- [WORK INSTRUCTIONS]: Starting at the entry that has "Search (512, 2432)" and ending after the one that has "Racebook (563, 21)", copy those entries out again with "Betting" changed to "Wagering" and nothing else altered. Give only those entries.

- [SOURCE MATERIAL]:
------------------------------

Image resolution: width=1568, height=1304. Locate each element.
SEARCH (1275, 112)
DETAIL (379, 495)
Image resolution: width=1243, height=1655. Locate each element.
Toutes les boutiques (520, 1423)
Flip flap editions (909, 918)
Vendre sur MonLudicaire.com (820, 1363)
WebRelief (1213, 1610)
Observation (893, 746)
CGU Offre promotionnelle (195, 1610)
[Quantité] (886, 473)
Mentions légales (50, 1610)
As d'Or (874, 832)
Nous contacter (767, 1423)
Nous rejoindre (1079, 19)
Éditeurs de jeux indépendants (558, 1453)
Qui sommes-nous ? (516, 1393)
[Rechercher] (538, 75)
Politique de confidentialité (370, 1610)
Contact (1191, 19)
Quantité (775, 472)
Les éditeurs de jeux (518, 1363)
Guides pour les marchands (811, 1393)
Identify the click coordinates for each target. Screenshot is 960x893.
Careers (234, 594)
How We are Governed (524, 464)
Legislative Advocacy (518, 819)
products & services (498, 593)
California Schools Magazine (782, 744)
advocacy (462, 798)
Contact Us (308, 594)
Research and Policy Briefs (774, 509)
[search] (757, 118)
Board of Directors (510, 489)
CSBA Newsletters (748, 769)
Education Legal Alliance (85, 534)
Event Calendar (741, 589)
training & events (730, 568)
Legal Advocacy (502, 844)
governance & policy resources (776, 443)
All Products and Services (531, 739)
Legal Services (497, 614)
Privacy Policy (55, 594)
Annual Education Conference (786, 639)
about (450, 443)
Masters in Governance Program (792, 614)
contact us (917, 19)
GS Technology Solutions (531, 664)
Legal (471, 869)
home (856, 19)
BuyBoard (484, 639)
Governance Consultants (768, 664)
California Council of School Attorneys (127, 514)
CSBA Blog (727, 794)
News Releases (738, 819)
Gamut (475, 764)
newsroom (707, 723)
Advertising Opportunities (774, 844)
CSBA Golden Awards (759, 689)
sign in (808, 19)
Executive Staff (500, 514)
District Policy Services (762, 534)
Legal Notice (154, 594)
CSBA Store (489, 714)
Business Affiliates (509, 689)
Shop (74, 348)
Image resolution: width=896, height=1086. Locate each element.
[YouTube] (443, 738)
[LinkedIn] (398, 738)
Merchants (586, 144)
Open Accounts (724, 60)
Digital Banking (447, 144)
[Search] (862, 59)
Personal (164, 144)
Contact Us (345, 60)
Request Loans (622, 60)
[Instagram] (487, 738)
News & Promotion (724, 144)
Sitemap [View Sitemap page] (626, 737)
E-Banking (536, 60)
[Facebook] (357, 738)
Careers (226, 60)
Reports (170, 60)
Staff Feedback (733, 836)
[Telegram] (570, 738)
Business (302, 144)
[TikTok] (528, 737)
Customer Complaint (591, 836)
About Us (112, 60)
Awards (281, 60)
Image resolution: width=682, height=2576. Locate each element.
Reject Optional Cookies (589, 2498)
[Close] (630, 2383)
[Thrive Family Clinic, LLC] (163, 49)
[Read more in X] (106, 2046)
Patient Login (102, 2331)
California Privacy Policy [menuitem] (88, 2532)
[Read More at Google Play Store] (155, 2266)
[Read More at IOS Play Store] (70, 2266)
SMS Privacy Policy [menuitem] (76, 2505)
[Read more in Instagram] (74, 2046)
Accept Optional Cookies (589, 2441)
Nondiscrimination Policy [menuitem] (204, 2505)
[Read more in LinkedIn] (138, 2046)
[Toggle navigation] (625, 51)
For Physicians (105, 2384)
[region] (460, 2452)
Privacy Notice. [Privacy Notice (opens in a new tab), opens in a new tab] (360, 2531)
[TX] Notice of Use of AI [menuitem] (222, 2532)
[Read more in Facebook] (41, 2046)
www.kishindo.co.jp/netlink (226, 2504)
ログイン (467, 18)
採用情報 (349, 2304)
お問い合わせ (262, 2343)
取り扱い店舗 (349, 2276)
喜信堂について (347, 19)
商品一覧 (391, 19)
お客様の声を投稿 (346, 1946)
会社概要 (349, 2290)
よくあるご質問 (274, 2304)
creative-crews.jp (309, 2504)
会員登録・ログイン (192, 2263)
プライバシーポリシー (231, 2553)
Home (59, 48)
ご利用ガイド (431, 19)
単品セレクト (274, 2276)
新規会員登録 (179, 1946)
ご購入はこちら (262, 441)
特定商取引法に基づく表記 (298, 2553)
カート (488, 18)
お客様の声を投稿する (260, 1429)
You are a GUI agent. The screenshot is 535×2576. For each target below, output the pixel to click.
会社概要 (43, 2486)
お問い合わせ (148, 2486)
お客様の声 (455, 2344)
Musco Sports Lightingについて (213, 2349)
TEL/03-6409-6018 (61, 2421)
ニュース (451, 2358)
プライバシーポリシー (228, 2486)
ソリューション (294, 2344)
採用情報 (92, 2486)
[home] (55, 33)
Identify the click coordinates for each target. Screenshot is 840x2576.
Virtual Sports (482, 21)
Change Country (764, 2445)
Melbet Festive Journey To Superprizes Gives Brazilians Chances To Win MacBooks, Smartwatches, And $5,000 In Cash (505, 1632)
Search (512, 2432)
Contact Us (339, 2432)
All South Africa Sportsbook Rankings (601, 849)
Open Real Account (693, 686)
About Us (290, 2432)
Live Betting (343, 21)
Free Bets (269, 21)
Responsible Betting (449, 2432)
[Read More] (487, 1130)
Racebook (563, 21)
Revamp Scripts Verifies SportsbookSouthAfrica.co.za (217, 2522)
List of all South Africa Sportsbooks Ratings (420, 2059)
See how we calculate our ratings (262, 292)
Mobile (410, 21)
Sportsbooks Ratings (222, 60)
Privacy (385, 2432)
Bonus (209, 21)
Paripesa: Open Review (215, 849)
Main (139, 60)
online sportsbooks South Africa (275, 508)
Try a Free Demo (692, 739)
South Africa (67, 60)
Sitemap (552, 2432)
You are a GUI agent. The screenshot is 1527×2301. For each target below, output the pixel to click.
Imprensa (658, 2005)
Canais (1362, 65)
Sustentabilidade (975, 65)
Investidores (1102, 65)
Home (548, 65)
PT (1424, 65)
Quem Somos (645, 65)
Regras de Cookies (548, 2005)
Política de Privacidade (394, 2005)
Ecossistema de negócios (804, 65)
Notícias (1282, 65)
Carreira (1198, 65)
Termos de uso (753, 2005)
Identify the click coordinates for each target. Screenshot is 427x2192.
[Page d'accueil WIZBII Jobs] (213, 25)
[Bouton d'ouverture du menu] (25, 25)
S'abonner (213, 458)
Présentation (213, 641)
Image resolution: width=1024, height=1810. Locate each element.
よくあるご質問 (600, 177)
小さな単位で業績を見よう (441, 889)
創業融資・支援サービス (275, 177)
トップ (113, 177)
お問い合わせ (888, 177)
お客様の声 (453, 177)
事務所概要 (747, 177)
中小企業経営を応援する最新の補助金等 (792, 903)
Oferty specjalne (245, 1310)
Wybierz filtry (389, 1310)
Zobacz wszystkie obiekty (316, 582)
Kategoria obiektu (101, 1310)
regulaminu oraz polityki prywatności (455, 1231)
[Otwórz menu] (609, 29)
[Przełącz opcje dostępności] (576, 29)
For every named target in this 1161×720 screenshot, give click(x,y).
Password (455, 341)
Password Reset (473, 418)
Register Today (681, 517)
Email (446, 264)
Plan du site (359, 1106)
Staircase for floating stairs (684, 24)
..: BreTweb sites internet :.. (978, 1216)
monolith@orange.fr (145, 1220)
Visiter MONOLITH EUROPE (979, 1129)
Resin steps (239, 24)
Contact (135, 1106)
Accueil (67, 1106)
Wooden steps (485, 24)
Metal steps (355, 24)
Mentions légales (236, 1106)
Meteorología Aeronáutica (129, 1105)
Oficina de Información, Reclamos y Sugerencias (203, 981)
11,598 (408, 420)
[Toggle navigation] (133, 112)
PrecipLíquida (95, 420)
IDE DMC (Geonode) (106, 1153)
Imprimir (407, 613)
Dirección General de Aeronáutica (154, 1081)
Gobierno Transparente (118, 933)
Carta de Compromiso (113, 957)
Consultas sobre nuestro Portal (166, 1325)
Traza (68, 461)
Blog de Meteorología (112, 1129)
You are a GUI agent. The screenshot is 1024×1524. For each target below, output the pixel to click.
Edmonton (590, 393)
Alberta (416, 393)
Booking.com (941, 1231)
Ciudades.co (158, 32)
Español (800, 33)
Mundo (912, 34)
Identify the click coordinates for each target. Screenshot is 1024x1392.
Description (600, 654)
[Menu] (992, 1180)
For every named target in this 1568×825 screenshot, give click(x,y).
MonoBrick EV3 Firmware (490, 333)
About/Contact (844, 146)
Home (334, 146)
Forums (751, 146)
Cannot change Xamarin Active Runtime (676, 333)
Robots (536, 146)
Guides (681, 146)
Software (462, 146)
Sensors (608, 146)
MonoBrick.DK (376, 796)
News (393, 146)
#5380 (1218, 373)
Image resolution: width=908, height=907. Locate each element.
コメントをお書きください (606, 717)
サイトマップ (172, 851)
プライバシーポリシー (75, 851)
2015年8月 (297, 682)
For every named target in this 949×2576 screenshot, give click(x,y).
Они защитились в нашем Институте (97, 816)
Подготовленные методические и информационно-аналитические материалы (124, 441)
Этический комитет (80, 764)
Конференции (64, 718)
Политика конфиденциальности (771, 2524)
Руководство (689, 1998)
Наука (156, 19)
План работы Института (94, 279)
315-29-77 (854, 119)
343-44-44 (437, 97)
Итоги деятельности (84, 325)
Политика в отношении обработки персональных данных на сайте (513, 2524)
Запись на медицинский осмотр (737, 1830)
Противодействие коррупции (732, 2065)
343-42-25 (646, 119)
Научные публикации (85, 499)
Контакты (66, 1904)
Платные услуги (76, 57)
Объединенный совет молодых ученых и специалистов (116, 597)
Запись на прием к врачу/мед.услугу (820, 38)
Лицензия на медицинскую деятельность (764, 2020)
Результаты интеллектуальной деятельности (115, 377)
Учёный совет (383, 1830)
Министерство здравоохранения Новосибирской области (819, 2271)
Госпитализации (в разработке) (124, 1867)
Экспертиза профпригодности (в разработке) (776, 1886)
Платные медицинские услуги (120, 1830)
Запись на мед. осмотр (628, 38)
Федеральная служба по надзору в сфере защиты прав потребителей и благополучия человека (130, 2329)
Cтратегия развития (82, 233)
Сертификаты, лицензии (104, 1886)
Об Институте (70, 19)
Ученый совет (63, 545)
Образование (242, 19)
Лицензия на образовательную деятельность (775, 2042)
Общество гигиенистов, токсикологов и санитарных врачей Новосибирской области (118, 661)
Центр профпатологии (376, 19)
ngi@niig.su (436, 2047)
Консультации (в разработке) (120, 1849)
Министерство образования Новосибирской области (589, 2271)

------------------------------

- [RESPONSE]:
Search (512, 2432)
Contact Us (339, 2432)
All South Africa Sportsbook Rankings (601, 849)
Open Real Account (693, 686)
About Us (290, 2432)
Live Wagering (343, 21)
Free Bets (269, 21)
Responsible Wagering (449, 2432)
[Read More] (487, 1130)
Racebook (563, 21)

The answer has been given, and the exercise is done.